A JAMA Ophthalmology survey study led by Daniel Henick, M.D. at Yale School of Medicine found alarmingly low reported use of protective eyewear among pickleball players: 20 percent of 175 professional players and 45.27 percent of 148 amateur players said they wear protective eyewear. The difference was statistically significant - χ2(1) = 23.69; P < 0.001 - showing a clear split between pros and amateurs in self-reported eye protection.
The survey broke amateurs into experience groups and recorded a stark gap: amateur beginners reported 11.11 percent eyewear use while amateur advanced players reported 53.97 percent. Among amateurs who did report using eyewear, 61.19 percent relied on their own regular prescription glasses rather than dedicated protective goggles, a detail that raises specific safety questions about impact resistance and lens construction.
Respondents who said they used protective eyewear cited awareness of injury risk and knowing someone with an eye injury as the main motivators. Those who did not use eyewear reported discomfort with eyewear and never having considered the risk for eye injury as the top barriers. The authors frame these behavioral drivers as targets for intervention when discussing next steps.
Beyond the survey numbers, medical experts quoted in related coverage warn that standard prescription glasses are not designed to withstand high-velocity impacts and may shatter on force, potentially worsening outcomes. That coverage describes sports-specific protective goggles as typically built with polycarbonate lenses and reinforced frames and regarded as the appropriate safeguard against paddle strikes or fast-moving balls.

The study authors' conclusion is explicit: "Given the rise in pickleball-related eye injuries, further efforts to improve the consistent use of high-quality protective eyewear seem warranted," they write. That recommendation underscores the survey's practical consequence for players who switch courts between casual play and tournament settings.
For follow-up or requests for the full manuscript, the JAMA Ophthalmology article is listed under DOI 10.1001/jamaophthalmol.2026.0027; corresponding author Daniel Henick, M.D., can be reached at daniel.henick@yale.edu.
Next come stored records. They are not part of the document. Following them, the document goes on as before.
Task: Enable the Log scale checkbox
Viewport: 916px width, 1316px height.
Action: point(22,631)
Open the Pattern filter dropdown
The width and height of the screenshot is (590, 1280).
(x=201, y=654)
Media inquiries may be directed to JAMA Network Media Relations at mediarelations@jamanetwork.org.
The numbers in this study give pickleball communities a measurable starting point: only one in five professionals and fewer than half of amateurs report any protective eyewear use, and most amateurs who do wear eyewear depend on prescription glasses rather than impact-rated goggles. That gap points to a clear, actionable safety issue for players, clubs, and tournament organizers moving forward.